Case Explained:This article breaks down the legal background, charges, and implications of Case Explained: ‘I ain’t for sale, folks’ – Coastal Observer – Legal Perspective
The group leading an effort to create a town in the Pawleys Island-Litchfield area offered the Georgetown County Sheriff’s Office $600,000 to provide law enforcement for the proposed town, Sheriff Carter Weaver said at a forum last week.
He said the sheriff’s office received a proposal last month from the study group’s lawyer, Ginny Bozeman.
Weaver has declined to provide a letter to the Pawleys Litchfield Municipal Study Group saying his office will provide law enforcement for the new town. He made it clear that his stance will not waver on the matter.
“I ain’t for sale, folks,” Weaver said to the audience at St. John AME church last week. “I don’t want your $600,000 because you can’t even tell me what it’s for.”
Weaver said that’s the amount the town of James Island pays the Charleston County Sheriff’s Office, which may be the model the study group is looking at. He said he has not received an answer as to what the funds are for.
Weaver also criticized the study group and its chairman, Andy Hallock, for being “cavalier about public safety.”
The Rev. Norvel Goff, pastor of St. John AME, invited Weaver to share crime statistics from 2024-2026 to area residents.
Goff said he thought the meeting went well.
“Let us not avoid having additional meetings like this,” Goff said. “We were well informed about what’s going on.”
“We’ll talk about some everyday crime, things that really matter. Incorporation doesn’t matter,” Weaver said.
There are nine zones within the county, he explained, and Parkersville is within zone 5 that includes Pawleys Island and Litchfield. Zone 5 alone saw 18,485 calls for service in the two years and the Parkersville area made up 2,200 of those calls.
He said the Parkersville community had no reports of breaking and entering, 13 burglaries, 53 larcenies, six narcotics cases, no weapons law violations, 166 animal calls, 183 suspicious activity reports, 10 trespassing calls, 200 alarm calls and 521 traffic calls.
There were 516 incidents classified as “crimes against society,” 116 crimes against another person and 66 crimes against property, he said.
Zone 5 made up 11 percent of calls for service of the entire county, Weaver said.
“It just so happens, that’s the zone they’re talking about incorporating,” he said.
He added that crime in the Parkersville community has decreased in the last 20 years.
“You are the most needy zone in the county. You’re the busiest, and you know that,” Weaver said. “You’re dealing with unknown issues and the fear of what is to come with growth.”
Last week’s meeting was the first time Weaver made a presentation about crime statistics in the Parkersville area. He also dove into his stance on incorporation after attendees asked him to discuss it.

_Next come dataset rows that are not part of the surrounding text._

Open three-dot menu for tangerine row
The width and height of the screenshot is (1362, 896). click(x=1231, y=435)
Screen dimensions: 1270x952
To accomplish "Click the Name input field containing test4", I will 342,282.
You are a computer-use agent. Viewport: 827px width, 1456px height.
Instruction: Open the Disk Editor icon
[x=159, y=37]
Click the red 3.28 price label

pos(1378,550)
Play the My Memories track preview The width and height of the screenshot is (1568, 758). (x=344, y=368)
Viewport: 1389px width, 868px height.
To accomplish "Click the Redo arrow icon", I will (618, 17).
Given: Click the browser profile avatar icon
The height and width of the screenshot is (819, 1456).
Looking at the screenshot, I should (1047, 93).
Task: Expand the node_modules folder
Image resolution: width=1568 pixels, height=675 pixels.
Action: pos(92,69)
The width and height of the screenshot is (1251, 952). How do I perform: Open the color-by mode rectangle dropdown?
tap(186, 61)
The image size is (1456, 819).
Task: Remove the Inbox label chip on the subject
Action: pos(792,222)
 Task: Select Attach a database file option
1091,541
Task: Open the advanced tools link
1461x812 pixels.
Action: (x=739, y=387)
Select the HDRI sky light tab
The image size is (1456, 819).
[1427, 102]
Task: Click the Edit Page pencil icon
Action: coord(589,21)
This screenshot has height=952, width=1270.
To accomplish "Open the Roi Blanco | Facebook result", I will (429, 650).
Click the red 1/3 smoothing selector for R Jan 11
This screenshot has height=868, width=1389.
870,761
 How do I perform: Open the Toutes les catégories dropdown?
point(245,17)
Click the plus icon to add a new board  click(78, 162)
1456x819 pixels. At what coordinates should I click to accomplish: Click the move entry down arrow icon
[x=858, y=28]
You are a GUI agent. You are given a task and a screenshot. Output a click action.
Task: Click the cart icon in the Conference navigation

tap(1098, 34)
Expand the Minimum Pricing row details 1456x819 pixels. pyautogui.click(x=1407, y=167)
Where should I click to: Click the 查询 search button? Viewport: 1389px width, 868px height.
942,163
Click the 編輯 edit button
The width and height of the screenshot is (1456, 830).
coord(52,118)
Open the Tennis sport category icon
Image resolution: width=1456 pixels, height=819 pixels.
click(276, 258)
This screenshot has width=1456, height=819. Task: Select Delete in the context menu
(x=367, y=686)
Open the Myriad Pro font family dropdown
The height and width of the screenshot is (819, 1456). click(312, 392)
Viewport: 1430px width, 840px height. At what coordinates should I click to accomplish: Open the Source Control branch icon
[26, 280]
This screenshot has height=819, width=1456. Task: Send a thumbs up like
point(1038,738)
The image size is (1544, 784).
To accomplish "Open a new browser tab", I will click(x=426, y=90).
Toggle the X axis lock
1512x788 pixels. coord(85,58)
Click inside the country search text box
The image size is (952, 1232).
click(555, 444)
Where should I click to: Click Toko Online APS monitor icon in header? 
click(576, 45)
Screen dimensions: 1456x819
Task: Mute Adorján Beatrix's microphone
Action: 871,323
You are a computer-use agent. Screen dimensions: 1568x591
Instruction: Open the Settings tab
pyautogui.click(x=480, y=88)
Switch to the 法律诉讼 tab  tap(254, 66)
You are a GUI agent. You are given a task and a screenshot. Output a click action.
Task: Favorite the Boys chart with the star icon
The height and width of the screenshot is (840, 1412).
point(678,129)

Last year, Weaver sent a letter to the Pawleys Litchfield Municipal Study Group that said the Georgetown County Sheriff’s Office won’t enter into a two-year agreement to provide “the same number of officers, working the same scheduled shifts and performing the same law enforcement services” for the proposed municipality.
State law requires that the proposed town show it can provide “a substantially similar level of law enforcement services” to what currently exists as part of its application to the S.C. Secretary of State’s office to hold a vote on incorporation.
The study group cannot file an application with the state without an agreement from the sheriff.
“I’m going back down to the legal reasons from Nov. 4 on why it’s a ‘no,’ and why it will always be a ‘no’ by your sheriff,” he said.
Weaver cited four reasons in his letter: legal authority, limited resources, financial liability and municipal autonomy.
Other than the legal reasons he listed, Weaver was insulted by the study group’s approach to reach a negotiation on law enforcement.
“He’s sitting right here in this room in that yellow coat,” he said, pointing to Hallock. There were about 30 people in the audience who all turned around to look.
Hallock declined to comment.
“How dare you be cavalier about public safety? How dare you treat public safety like it’s fast food? How dare you spit in my face after 40 years of unwavering service to this state and this county?” Weaver said. “That’s what burns me up, and that’s why I’ll never waver, and I will always stand on those four legal reasons on why it’s a no.”
Weaver said he and the sheriff’s office supports the study group’s goal to incorporate and will cooperate with its future police agency as needed.
He said the members of the study group have another option – sit back until there’s a new county sheriff.
“Are you going to retire?” one woman asked him.
“I ain’t going nowhere,” Weaver said.